NAV

Opengraph.io

javascript ruby csharp php

Introduction

Welcome to the API documentation for Opengraph.io! With our API, you can easily parse HTML from URLs provided for Open Graph tags.

We have language bindings in NodeJS, Ruby, PHP, C#, and JQuery! You can view code examples in the dark area to the right, and you can switch the programming language of the examples with the tabs in the top right.

Authentication

https://opengraph.io/api/1.1/site/<URL encoded site URL>?app_id=xxxxxx

To authenticate your API requests, simply include your unique app_id query parameter with each request. This app_id serves as your API key and is provided to you upon registration.
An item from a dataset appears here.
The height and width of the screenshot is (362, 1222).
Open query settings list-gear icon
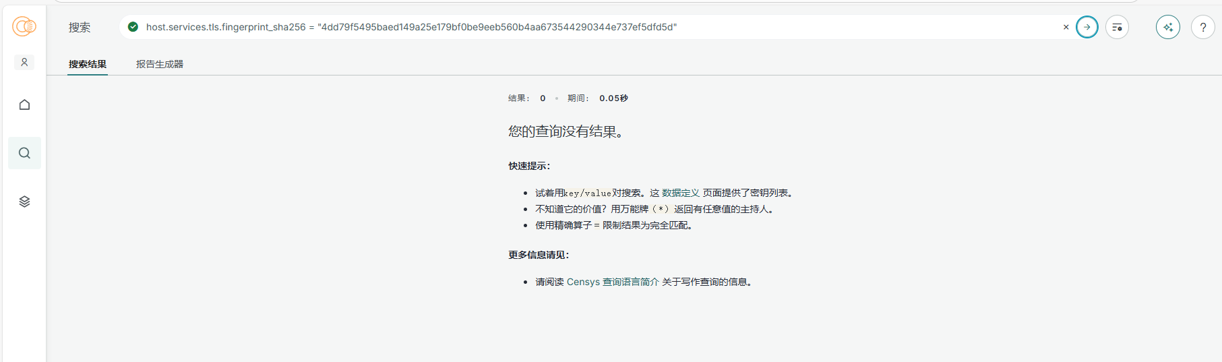pos(1117,27)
To get started with the Opengraph.io API, you'll need to create a free account to receive your app_id. Opengraph.io Signup

Sites

Get Open Graph

const url = "https://opengraph.io/api/1.1/site/:site?app_id=xxxxxx";

async function fetchData() {
  try {
    const response = await fetch(url);
    const data = await response.json();
    console.log(data);
  } catch (error) {
    console.error(error);
  }
}

fetchData();
require 'net/http'
require 'json'

url = URI("https://opengraph.io/api/1.1/site/:site?app_id=xxxxxx")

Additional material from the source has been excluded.